» **EXERCISE**: Return the data exactly, without pictures.
<<<<
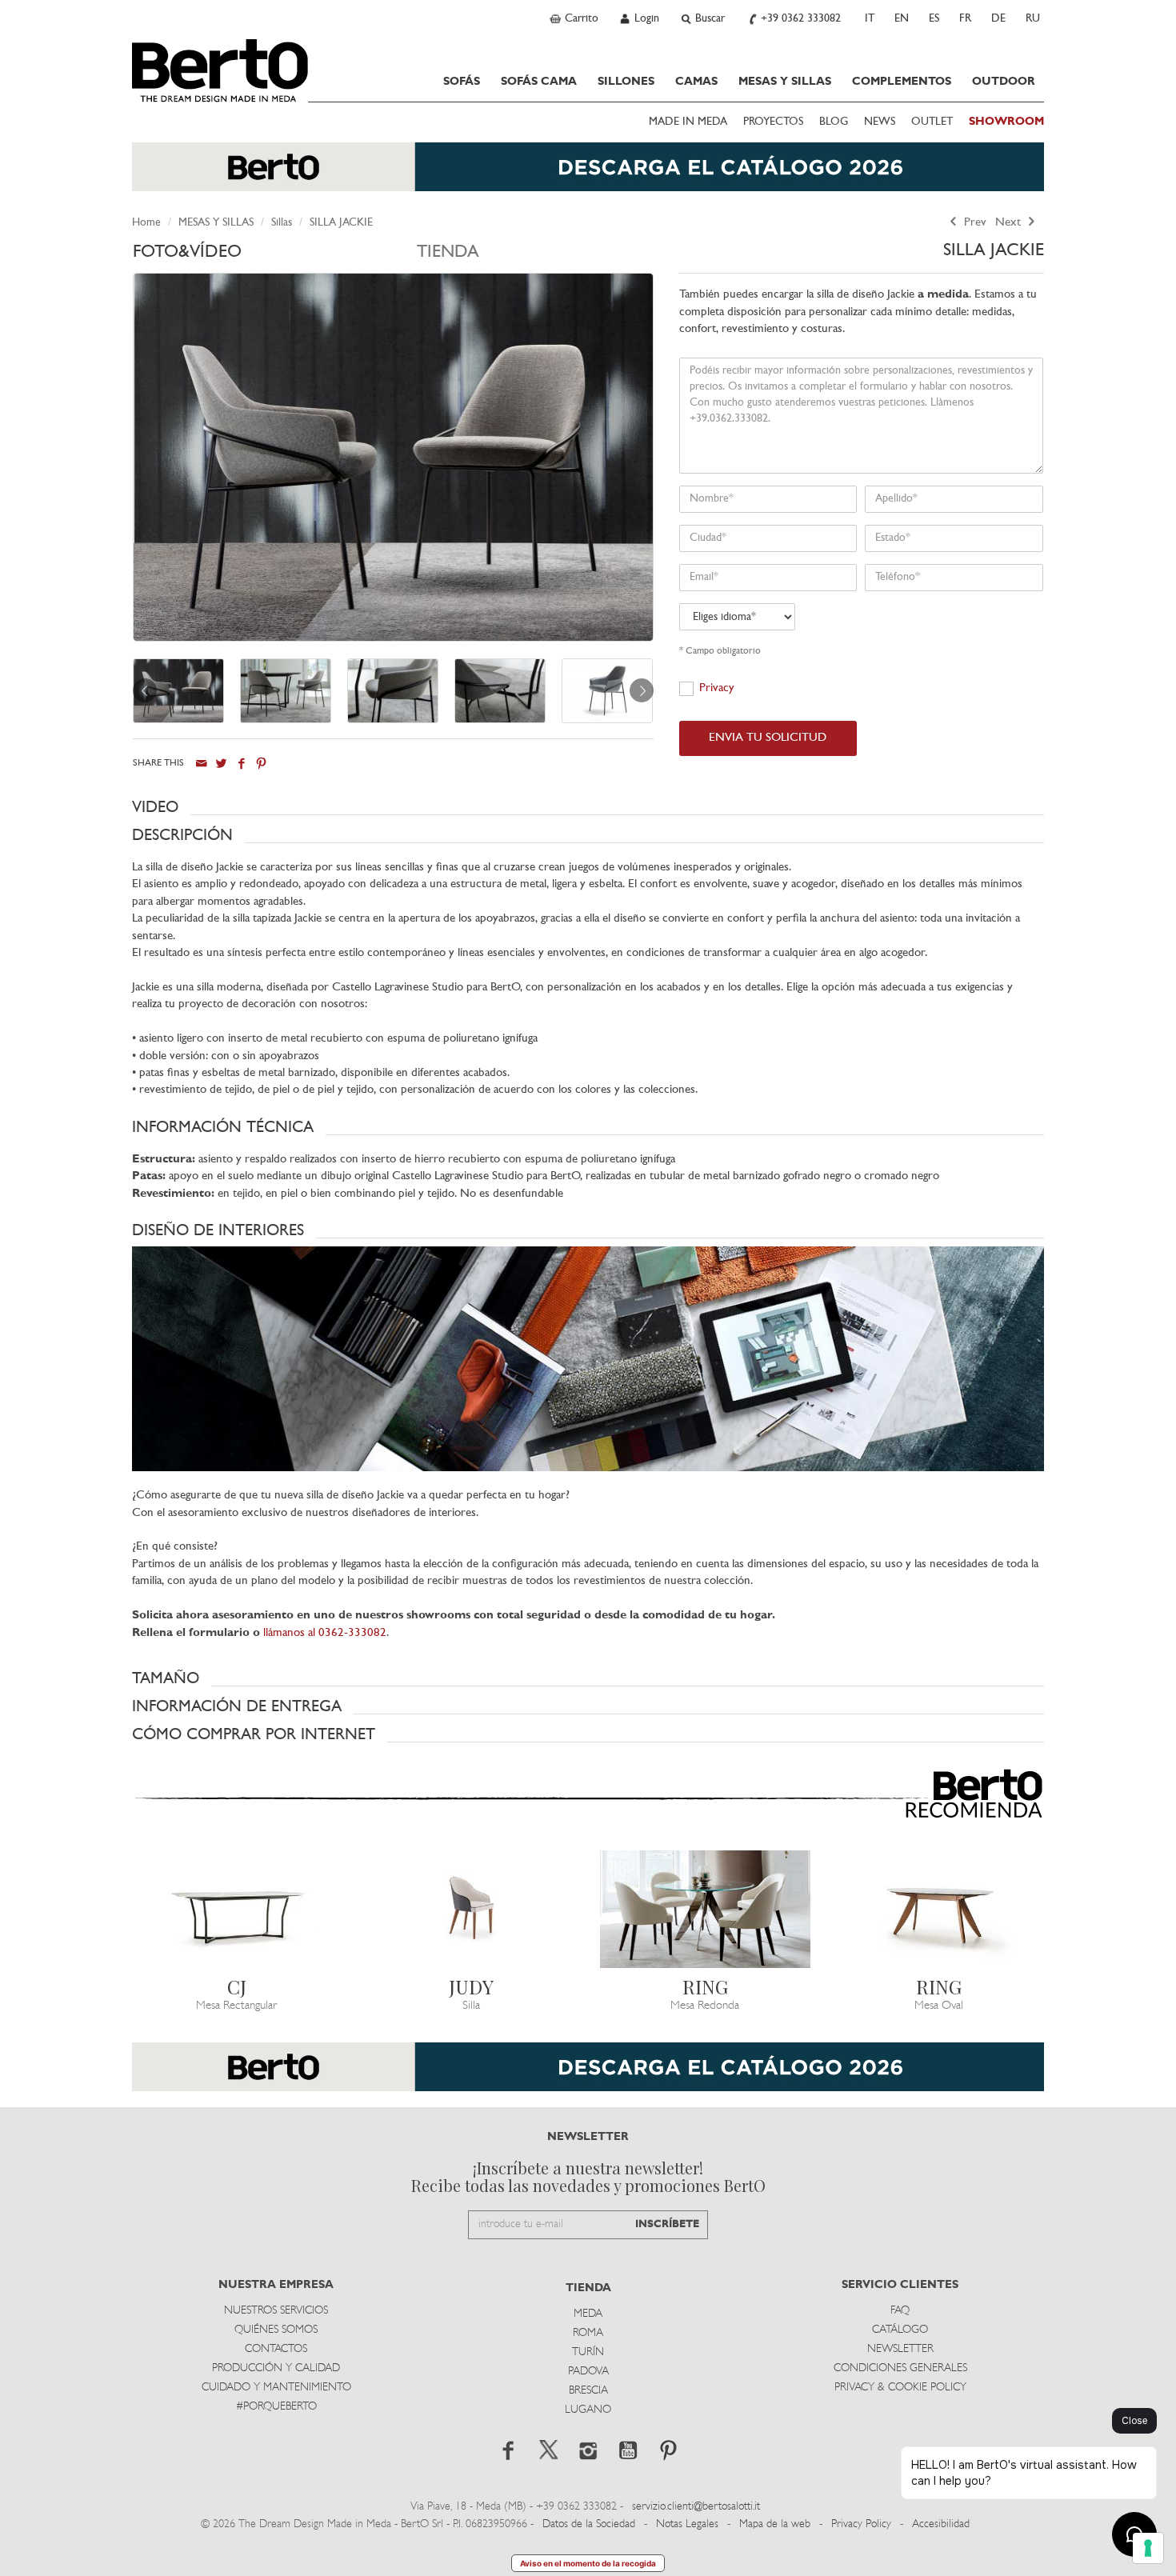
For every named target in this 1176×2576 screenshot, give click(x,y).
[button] (588, 807)
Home (146, 223)
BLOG (833, 122)
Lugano (588, 2410)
>>>>
» **ANSWER AREA**:
For every named target in this 1176×2576 screenshot, give click(x,y).
[button] (588, 807)
Home (146, 223)
BLOG (833, 122)
Lugano (588, 2410)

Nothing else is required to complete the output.